Start Provided entries

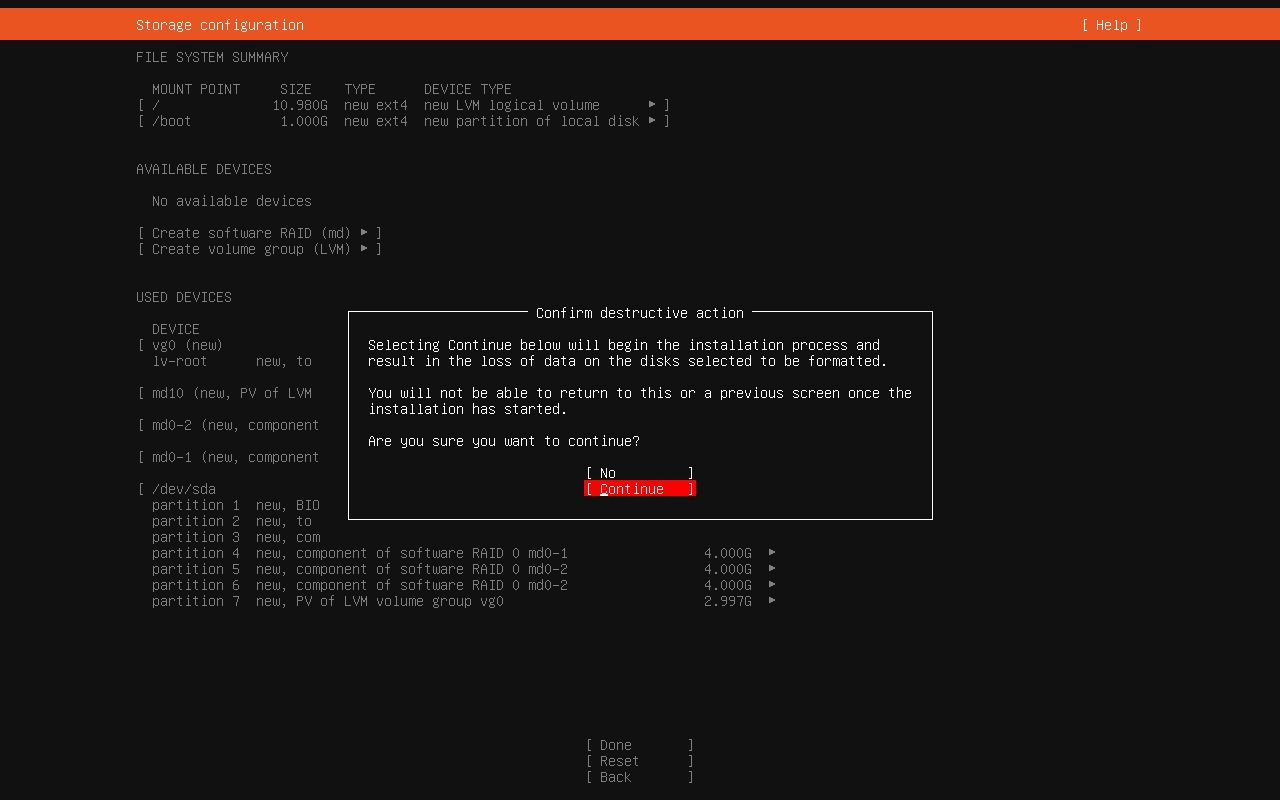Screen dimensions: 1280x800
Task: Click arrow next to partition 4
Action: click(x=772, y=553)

End Provided entries
Start Provided entries

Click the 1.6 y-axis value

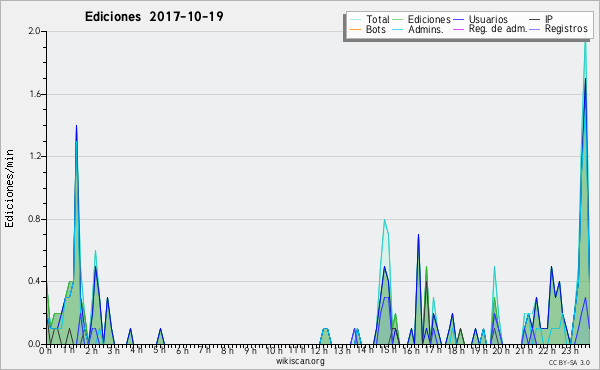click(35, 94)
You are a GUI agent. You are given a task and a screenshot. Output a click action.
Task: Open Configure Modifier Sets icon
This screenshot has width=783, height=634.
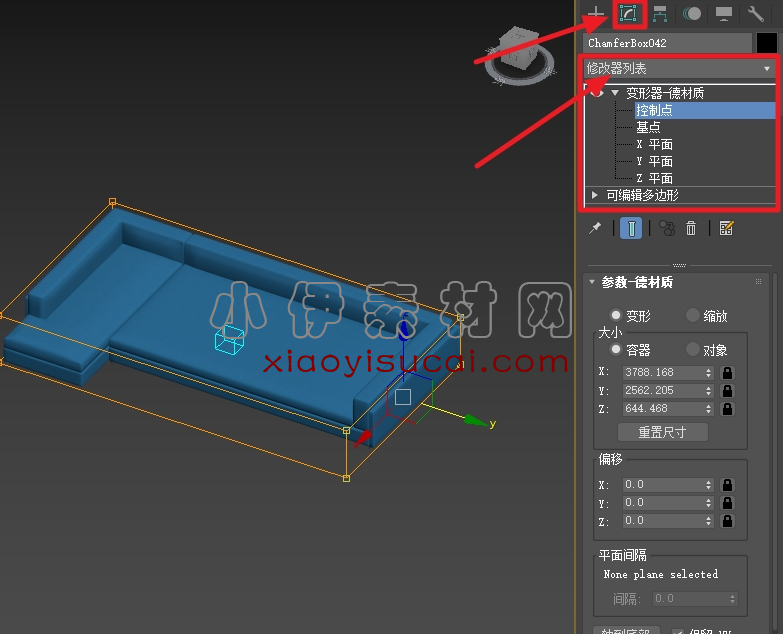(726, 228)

End Provided entries
Start Provided entries

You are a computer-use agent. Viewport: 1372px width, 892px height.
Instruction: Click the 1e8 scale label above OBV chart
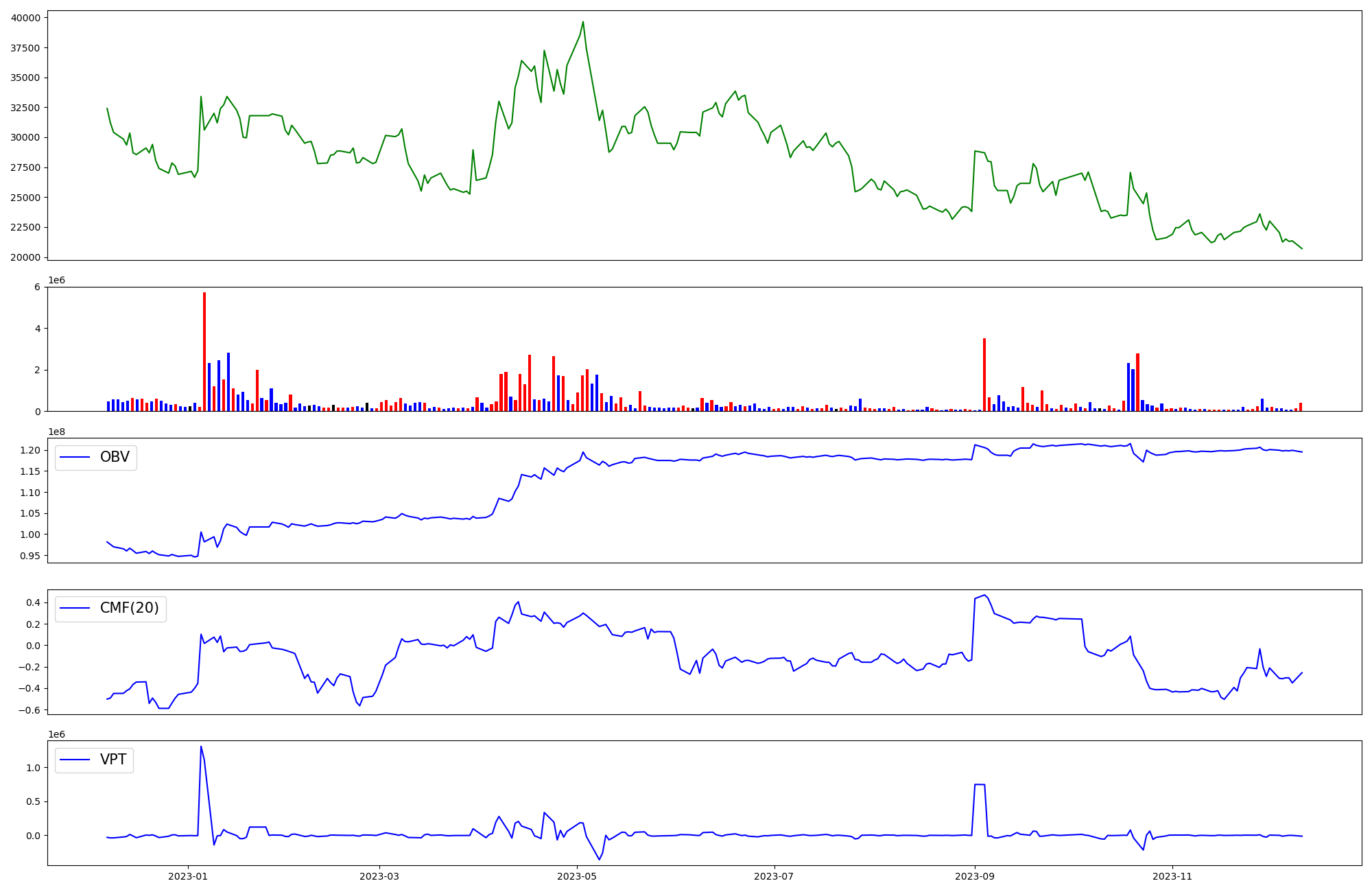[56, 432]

End Provided entries

* Task to carry out *
Copy out the material above, everything from the line containing "Screen dimensions: 1280x800" down to the line containing "Action: click(x=772, y=553)", and leave the pictures out.

* Written reply *
Screen dimensions: 1280x800
Task: Click arrow next to partition 4
Action: click(x=772, y=553)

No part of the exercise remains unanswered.